Directions:
Your output should be the lines from the one containing "At what coordinates" through the end of the listing, exact and inclusive, with no pictures.
►
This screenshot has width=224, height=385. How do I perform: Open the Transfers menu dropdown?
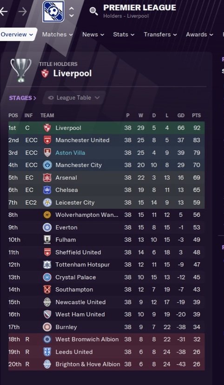tap(160, 34)
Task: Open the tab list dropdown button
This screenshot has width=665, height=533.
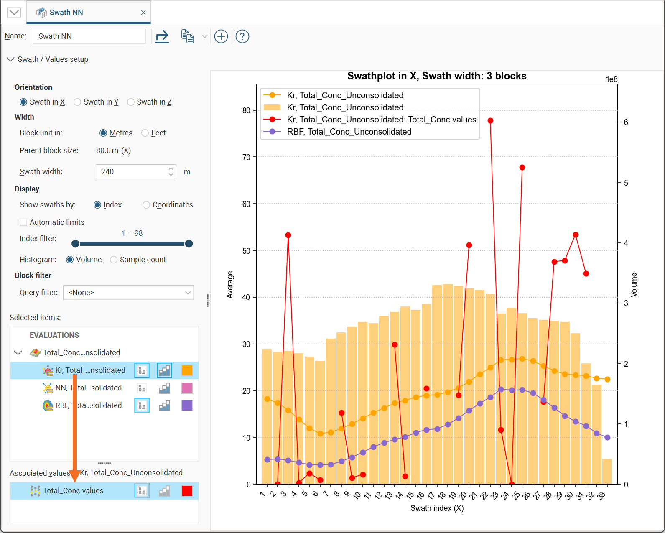Action: click(x=14, y=12)
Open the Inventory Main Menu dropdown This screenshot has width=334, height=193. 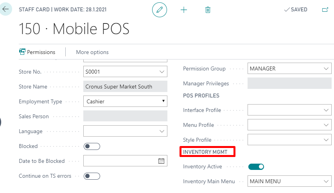click(326, 182)
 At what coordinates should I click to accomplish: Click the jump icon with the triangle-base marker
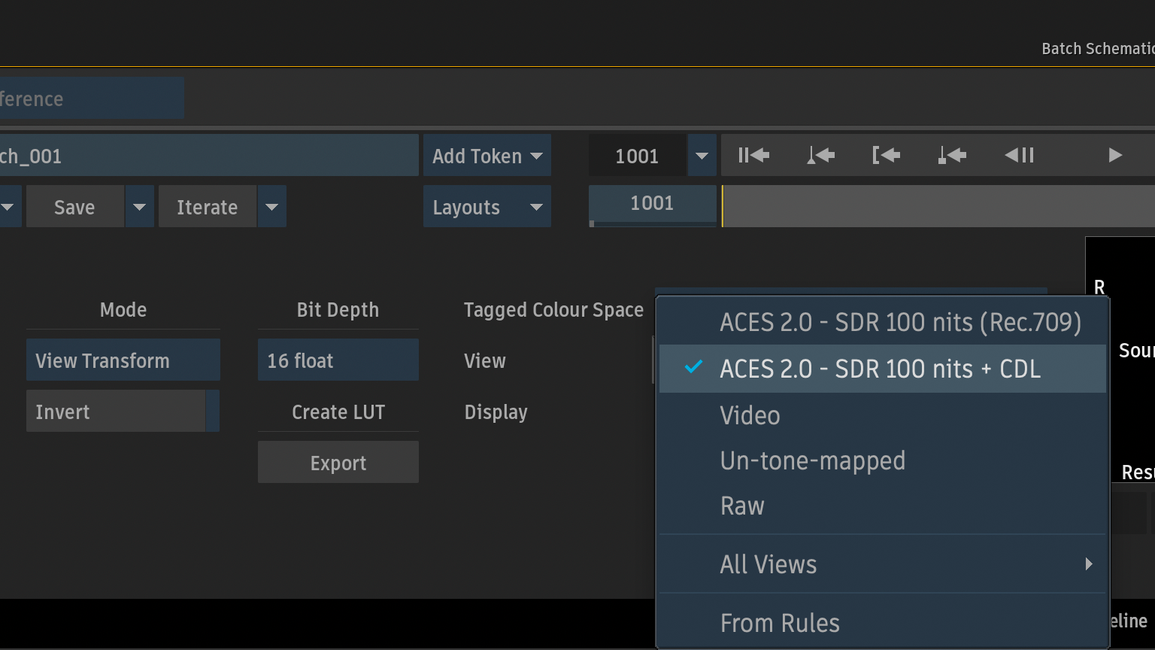pyautogui.click(x=820, y=156)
◄
Solved problem:
 At what coordinates should I click to accomplish: Click the jump icon with the triangle-base marker
pyautogui.click(x=820, y=156)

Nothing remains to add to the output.